-- begin ARTICLE --

# Cracks in concrete floor?



## horsecrazygirl13 (Jul 16, 2012)

Hi our barn is really old and it has a concrete floor. well, the floor/foundation has cracks in it(not too many but they're really long). they're not much wider than-let's say-5mm-1cm.Thats a rough estimate. The floor is pretty even, though. I wanted to put stall mats over it and I was wondering if I should do something about those cracks or just leave them? do you think it would get worse?


----------



## Phly (Nov 14, 2012)

Eventually yes they will likely get worse. Should you be concerned, I honestly don't think so. In a hundred years there might be an issue, but, till then I think you'll be just fine. 
Ground settles, temps affect concrete, so many variables. But concrete cracks. It happens. Unless its a rat wall or a structural other part of the structure I'd tend to be inconserened.
_Posted via Mobile Device_


----------



## horsecrazygirl13 (Jul 16, 2012)

Phly said:


> Eventually yes they will likely get worse. Should you be concerned, I honestly don't think so. In a hundred years there might be an issue, but, till then I think you'll be just fine.
> Ground settles, temps affect concrete, so many variables. But concrete cracks. It happens. Unless its a rat wall or a structural other part of the structure I'd tend to be inconserened.
> _Posted via Mobile Device_


 Is there a way to fix them? Just wondering...


----------



## waresbear (Jun 18, 2011)

Yes, but you need a concrete saw & mixer.


----------



## horsecrazygirl13 (Jul 16, 2012)

waresbear said:


> Yes, but you need a concrete saw & mixer.


Why a saw? I meant sort of filling the cracks-sorry if I got you wrong, though.


----------



## Chevaux (Jun 27, 2012)

I think Waresbear means the saw is required to prep the site you so that new concrete can be placed in it properly -- basically evening the cracked line and making enough room to get to the new concrete in place.

It is a lot of effort working with concrete so I wonder if in your circumstance you sweep some dirt in the cracks if that would do and then put the mats over top as you planned?


----------



## waresbear (Jun 18, 2011)

You have to saw into the crack with a concrete blade to prepare it for fresh concrete being poured it. It is a heavy duty job. I really wouldn't worry about filling in cracks, like Chevaux said, sweep some dirt or better yet, sand in the cracks and you're good.


----------



## Saddlebag (Jan 17, 2011)

There are patching compounds you can get. Just use a wire brush and shop vac to clean the crack and apply. If it was mine I'd likely get that roofing tar in a tube that fits a caulking gun and squeeze it in there then put sand on it and let it dry.


----------



## michaelvanessa (Apr 25, 2012)

*cracked concreat*

the other way is to use soft or sharp sand and cement to make a screed and brush it in.
in situations were there is cracks water gets in it can blow the concreat and if water gets underneath it it can brake up with frost heave.
concreat has a life span of 100 years.


----------



## Lopin N Paint (May 30, 2012)

Just remember there are only two types of concrete: 

The kind that's cracked

And the kind that hasn't cracked yet.

I really wouldn't worry too much about it myself...

-- end ARTICLE --

Answer these questions about the thread on cracks in a barn's concrete floor, one per line:
1. Which two tools does waresbear say are needed to fix the cracks?
2. What does Saddlebag suggest using to clean a crack before applying a patching compound?
3. What are the two types of concrete that Lopin N Paint names?

-- begin LISTED RECORDS --

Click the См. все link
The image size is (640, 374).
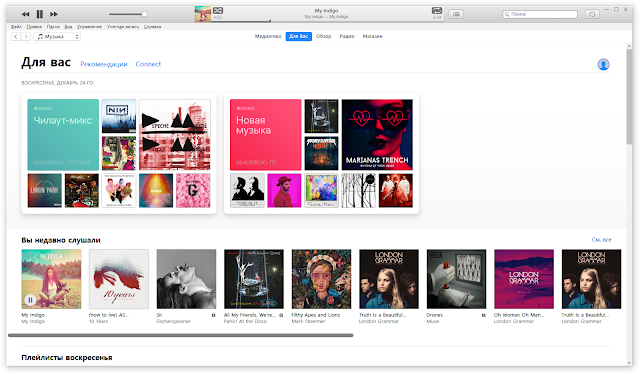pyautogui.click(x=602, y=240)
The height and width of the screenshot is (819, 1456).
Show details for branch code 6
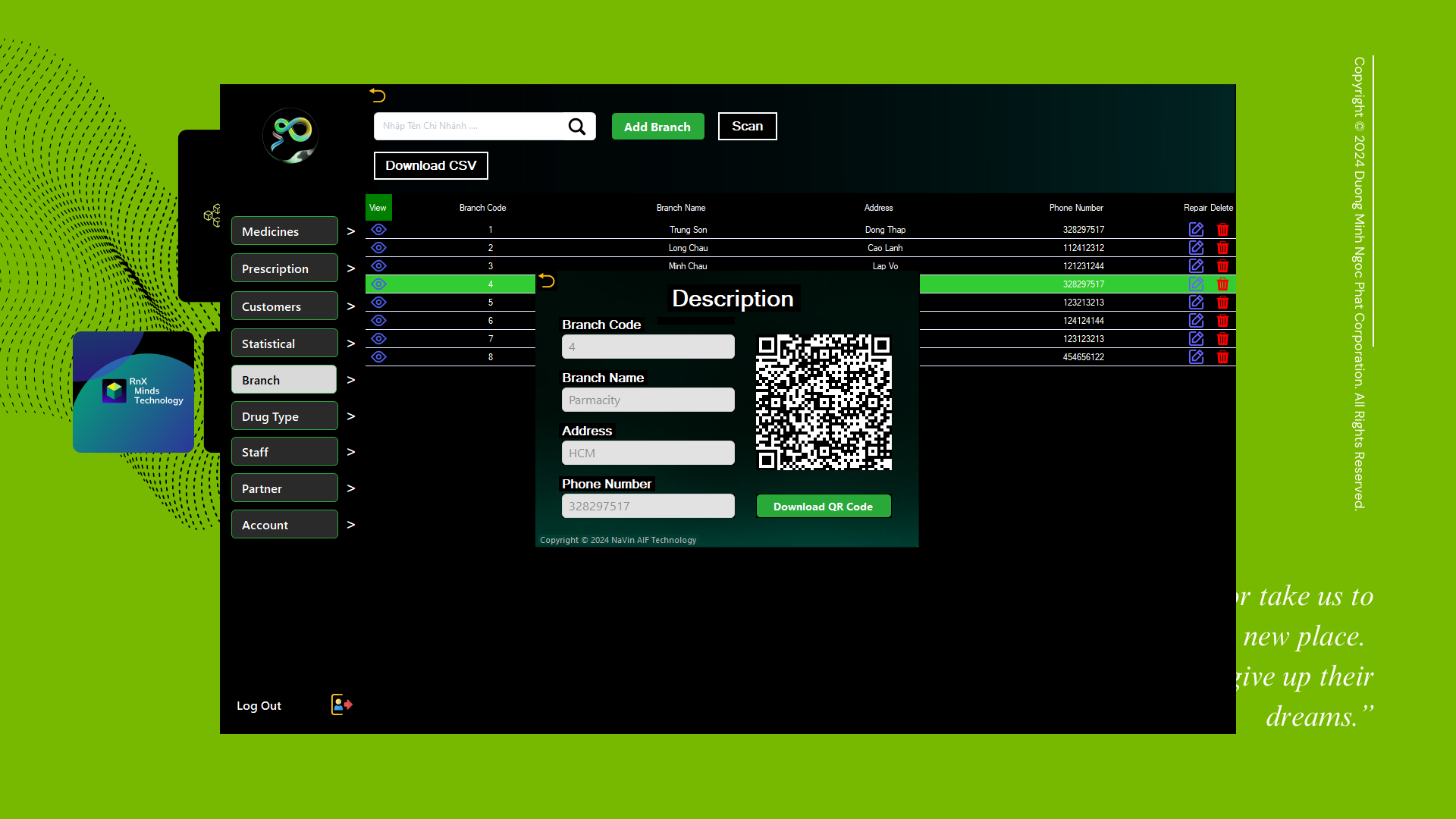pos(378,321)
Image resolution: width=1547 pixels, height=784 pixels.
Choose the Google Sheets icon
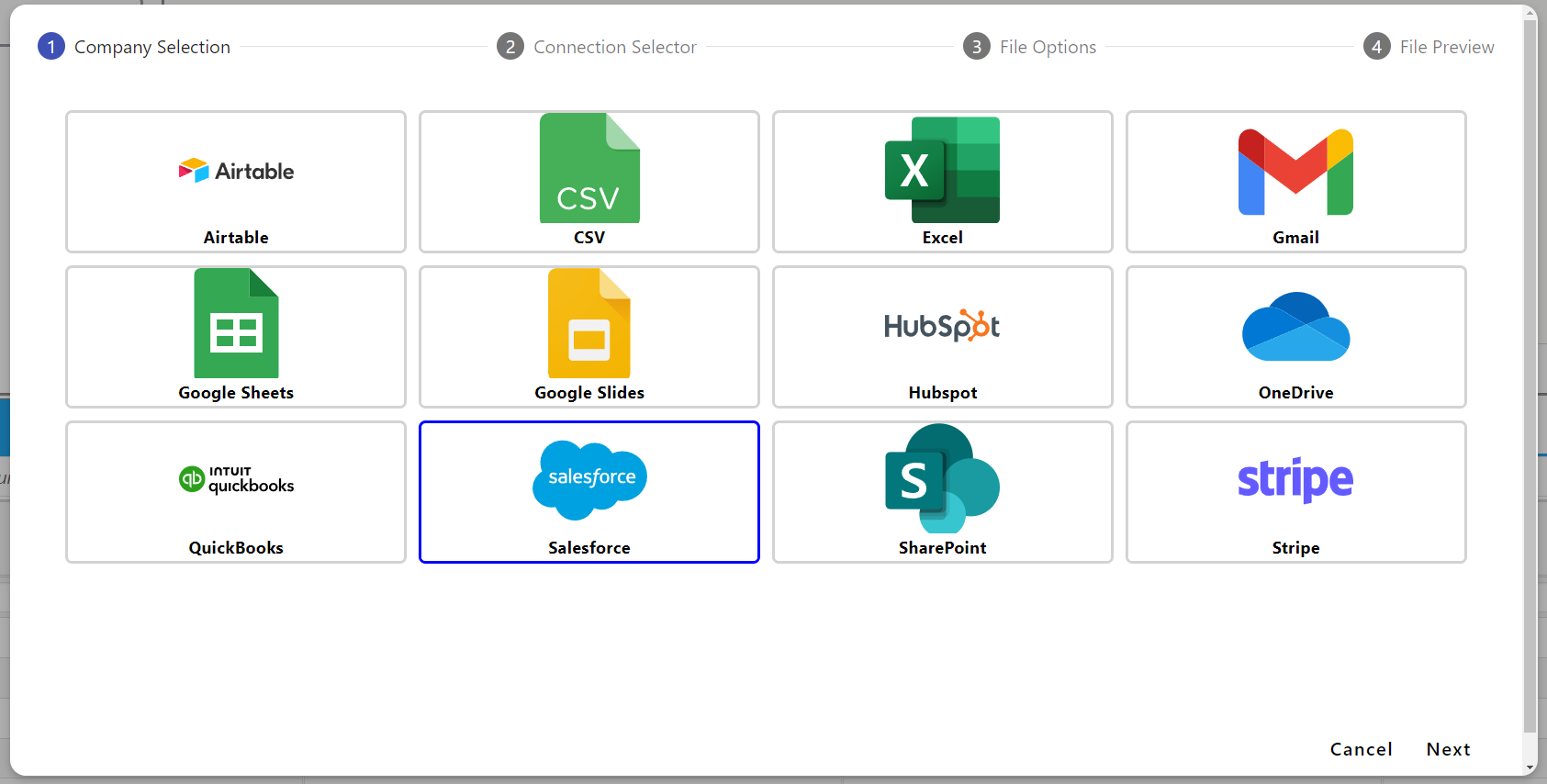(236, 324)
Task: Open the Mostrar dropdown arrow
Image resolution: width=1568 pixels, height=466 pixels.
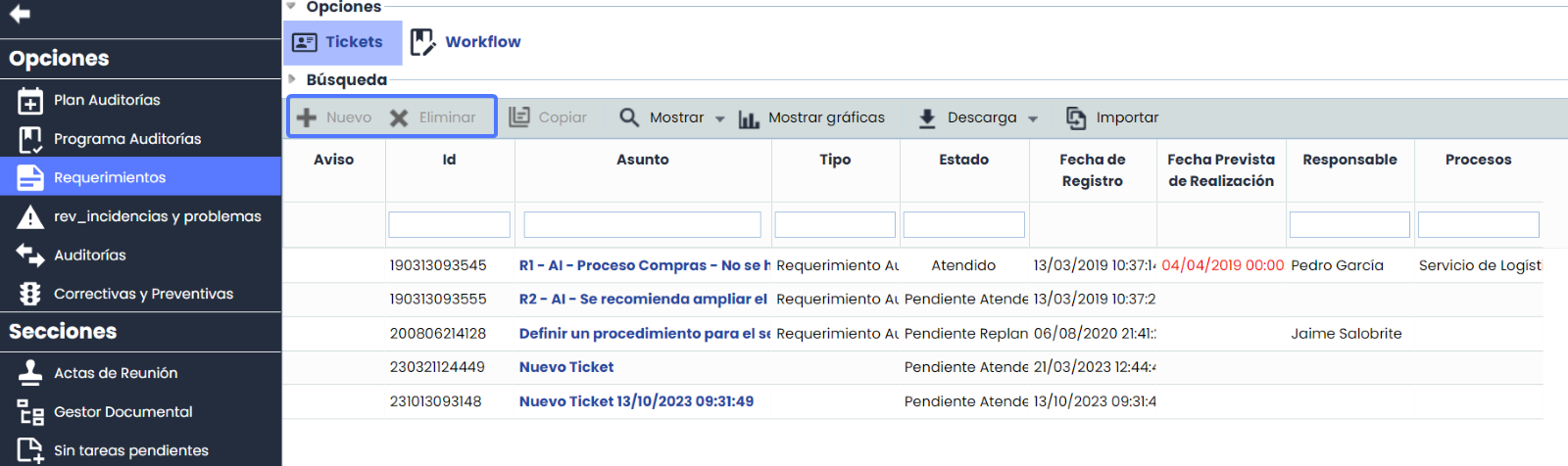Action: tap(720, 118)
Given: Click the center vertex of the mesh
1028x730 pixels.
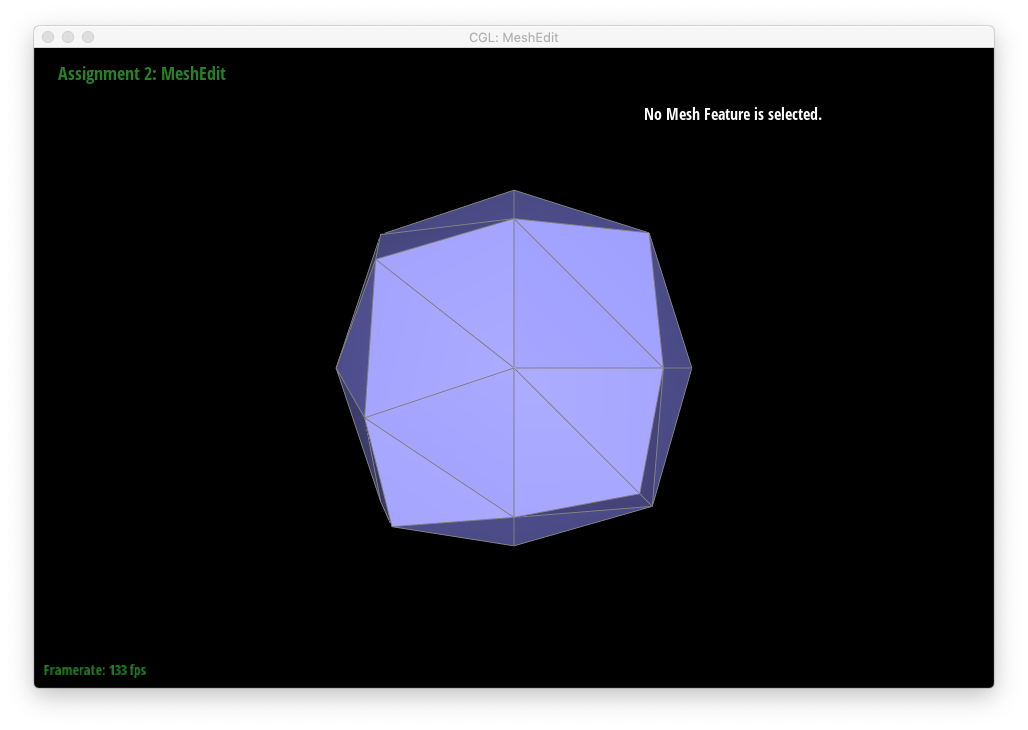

-- end LISTED RECORDS --

• _FULL SOLUTION_:
1. A concrete saw and a mixer.
2. A wire brush and a shop vac.
3. The kind that's cracked and the kind that hasn't cracked yet.